Exactly and only the lines from the one containing "Screen dimensions: 1512x809" through the close of the entries below are to be set down.

►

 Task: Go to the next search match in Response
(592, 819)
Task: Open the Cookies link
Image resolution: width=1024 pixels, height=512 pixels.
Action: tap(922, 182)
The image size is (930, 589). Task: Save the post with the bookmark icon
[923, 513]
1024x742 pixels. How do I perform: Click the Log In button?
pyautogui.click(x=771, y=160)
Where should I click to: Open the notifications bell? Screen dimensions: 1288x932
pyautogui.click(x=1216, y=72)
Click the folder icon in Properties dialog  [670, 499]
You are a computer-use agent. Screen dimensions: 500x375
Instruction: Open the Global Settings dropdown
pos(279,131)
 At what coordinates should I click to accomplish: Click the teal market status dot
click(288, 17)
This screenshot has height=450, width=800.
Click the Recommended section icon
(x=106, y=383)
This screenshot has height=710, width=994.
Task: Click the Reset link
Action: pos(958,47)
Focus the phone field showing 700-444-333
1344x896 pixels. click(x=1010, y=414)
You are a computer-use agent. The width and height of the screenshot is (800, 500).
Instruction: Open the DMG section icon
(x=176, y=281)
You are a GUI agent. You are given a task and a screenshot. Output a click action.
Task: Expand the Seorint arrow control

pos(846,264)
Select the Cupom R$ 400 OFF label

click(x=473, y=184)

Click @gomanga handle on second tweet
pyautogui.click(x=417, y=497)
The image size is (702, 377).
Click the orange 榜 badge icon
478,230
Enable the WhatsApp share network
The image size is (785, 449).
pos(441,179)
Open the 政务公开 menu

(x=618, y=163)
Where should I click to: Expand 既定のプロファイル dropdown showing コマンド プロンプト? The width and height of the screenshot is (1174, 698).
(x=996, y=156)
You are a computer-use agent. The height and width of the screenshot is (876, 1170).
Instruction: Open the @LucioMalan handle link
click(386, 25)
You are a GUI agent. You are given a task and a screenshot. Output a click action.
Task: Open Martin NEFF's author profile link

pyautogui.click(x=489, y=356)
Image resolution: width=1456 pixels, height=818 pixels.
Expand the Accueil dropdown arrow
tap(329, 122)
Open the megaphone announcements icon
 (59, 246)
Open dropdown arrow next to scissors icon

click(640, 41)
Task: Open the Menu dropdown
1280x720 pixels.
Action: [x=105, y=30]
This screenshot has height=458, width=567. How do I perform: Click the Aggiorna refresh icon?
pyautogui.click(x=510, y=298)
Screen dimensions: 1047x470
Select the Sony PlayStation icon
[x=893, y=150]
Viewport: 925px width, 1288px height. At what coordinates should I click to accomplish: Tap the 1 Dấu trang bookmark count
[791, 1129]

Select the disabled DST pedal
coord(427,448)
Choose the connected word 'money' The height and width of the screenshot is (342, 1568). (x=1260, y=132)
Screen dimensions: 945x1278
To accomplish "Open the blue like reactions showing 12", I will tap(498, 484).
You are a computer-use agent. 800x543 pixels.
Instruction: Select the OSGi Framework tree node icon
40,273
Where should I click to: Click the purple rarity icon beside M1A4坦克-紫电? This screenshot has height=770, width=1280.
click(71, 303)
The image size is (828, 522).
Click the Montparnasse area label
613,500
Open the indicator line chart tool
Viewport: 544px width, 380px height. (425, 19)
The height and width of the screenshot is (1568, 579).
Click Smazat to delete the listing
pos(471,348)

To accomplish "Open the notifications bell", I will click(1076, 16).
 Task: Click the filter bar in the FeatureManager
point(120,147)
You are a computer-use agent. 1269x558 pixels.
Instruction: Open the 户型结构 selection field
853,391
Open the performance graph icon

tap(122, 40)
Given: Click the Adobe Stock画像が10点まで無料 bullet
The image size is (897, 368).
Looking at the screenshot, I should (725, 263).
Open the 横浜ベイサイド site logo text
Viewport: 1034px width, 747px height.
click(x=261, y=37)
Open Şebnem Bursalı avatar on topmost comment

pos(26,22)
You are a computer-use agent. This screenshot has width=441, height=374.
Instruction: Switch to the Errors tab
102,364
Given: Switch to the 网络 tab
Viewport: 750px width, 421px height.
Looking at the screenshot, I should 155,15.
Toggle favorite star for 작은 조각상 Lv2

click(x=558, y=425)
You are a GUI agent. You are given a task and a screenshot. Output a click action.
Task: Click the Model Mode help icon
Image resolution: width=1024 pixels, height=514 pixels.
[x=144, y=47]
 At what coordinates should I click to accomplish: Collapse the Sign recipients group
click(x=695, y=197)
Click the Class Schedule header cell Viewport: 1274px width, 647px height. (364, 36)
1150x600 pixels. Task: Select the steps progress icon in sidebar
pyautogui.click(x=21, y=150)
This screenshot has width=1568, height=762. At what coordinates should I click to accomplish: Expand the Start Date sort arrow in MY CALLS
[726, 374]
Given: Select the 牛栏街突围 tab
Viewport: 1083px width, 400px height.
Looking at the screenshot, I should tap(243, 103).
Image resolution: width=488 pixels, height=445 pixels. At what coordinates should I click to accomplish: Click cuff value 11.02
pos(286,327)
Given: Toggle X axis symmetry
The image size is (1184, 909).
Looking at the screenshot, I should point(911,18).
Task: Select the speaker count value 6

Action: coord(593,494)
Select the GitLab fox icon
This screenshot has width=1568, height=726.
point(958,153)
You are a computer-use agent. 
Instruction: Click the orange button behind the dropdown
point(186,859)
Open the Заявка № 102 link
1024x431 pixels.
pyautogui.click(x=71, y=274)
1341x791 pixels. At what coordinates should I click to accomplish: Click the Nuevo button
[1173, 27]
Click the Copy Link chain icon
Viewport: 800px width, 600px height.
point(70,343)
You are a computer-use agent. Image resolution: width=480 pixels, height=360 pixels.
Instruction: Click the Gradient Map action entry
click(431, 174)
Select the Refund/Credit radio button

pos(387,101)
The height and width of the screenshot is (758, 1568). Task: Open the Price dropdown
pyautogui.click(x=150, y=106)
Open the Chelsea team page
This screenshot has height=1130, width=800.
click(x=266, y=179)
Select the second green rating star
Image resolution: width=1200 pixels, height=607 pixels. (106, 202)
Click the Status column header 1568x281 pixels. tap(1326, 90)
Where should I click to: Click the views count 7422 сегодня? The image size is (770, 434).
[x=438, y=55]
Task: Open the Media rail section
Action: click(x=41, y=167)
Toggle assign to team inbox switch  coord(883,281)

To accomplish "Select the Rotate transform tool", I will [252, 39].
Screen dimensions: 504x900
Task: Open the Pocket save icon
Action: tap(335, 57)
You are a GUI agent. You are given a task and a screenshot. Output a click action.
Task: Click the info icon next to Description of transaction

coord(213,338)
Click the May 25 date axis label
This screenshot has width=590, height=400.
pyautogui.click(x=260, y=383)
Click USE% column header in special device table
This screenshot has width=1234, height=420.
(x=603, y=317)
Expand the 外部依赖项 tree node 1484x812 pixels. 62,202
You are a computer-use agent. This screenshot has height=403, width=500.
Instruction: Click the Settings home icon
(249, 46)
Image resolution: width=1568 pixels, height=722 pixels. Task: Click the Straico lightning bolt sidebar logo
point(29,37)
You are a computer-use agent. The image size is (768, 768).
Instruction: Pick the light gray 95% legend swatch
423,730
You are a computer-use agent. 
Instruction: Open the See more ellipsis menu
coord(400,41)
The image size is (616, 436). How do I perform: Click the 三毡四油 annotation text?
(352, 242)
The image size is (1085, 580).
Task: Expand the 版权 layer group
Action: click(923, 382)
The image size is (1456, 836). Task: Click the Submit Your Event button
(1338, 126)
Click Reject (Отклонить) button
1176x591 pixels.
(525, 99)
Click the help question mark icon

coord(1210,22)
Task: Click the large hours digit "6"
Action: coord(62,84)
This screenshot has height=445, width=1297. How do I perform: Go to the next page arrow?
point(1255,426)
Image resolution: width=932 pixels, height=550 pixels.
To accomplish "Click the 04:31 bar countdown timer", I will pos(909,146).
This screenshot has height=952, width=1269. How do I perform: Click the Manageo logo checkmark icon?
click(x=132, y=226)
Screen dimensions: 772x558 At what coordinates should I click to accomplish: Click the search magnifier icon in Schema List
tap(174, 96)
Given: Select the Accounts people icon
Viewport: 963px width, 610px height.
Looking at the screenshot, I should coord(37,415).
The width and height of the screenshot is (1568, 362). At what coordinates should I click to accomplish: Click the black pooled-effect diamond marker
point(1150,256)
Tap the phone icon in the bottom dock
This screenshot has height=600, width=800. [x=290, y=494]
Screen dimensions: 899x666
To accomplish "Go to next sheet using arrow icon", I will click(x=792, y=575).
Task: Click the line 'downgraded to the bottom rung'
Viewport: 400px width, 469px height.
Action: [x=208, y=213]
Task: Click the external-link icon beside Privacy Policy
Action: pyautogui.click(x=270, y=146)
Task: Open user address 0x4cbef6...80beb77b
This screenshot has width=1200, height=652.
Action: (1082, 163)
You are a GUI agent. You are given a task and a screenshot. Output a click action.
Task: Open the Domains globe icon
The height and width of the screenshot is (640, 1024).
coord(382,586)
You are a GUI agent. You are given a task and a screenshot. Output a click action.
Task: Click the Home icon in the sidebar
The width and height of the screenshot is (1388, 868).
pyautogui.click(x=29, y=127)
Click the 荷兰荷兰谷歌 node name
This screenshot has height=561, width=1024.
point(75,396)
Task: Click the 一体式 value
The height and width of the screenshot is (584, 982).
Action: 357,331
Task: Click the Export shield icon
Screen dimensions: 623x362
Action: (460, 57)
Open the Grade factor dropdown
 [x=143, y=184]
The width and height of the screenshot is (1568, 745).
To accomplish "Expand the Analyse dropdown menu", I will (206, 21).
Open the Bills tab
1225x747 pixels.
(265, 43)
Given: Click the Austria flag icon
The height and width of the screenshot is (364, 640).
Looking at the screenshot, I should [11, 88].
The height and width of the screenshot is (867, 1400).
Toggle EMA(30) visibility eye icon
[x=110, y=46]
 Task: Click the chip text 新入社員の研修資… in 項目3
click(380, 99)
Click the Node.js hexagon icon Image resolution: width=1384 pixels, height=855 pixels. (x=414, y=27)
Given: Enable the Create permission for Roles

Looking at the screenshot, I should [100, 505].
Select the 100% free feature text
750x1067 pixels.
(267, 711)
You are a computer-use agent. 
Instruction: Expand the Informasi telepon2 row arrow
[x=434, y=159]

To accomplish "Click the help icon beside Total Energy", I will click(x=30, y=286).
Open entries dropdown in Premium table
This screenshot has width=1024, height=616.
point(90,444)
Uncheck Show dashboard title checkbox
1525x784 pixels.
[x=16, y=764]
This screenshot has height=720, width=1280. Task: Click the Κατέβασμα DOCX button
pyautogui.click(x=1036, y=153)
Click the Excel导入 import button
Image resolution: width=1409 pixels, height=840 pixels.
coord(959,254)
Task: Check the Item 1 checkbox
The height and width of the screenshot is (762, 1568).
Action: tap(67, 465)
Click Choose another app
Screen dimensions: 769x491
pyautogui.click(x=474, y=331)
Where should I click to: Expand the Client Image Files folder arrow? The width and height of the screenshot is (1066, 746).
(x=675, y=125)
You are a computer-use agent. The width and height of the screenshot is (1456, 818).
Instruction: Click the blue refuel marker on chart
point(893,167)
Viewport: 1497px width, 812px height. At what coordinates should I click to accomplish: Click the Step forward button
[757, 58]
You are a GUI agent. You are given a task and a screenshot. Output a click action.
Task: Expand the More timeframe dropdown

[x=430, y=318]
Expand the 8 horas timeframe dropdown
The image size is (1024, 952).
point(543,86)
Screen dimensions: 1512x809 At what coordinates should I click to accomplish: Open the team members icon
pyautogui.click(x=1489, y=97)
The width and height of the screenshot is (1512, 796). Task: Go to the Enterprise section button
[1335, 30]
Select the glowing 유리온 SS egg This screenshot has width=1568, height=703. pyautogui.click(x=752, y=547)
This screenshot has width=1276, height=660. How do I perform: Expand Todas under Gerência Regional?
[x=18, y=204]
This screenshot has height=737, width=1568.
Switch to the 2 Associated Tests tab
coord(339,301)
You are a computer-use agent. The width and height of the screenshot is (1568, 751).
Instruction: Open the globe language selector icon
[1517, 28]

◄

Task output
Screen dimensions: 1512x809 At what coordinates should I click to accomplish: Open the team members icon
pyautogui.click(x=1489, y=97)
The width and height of the screenshot is (1512, 796). Task: Go to the Enterprise section button
[1335, 30]
Select the glowing 유리온 SS egg This screenshot has width=1568, height=703. pyautogui.click(x=752, y=547)
This screenshot has width=1276, height=660. How do I perform: Expand Todas under Gerência Regional?
[x=18, y=204]
This screenshot has height=737, width=1568.
Switch to the 2 Associated Tests tab
coord(339,301)
You are a computer-use agent. The width and height of the screenshot is (1568, 751).
Instruction: Open the globe language selector icon
[1517, 28]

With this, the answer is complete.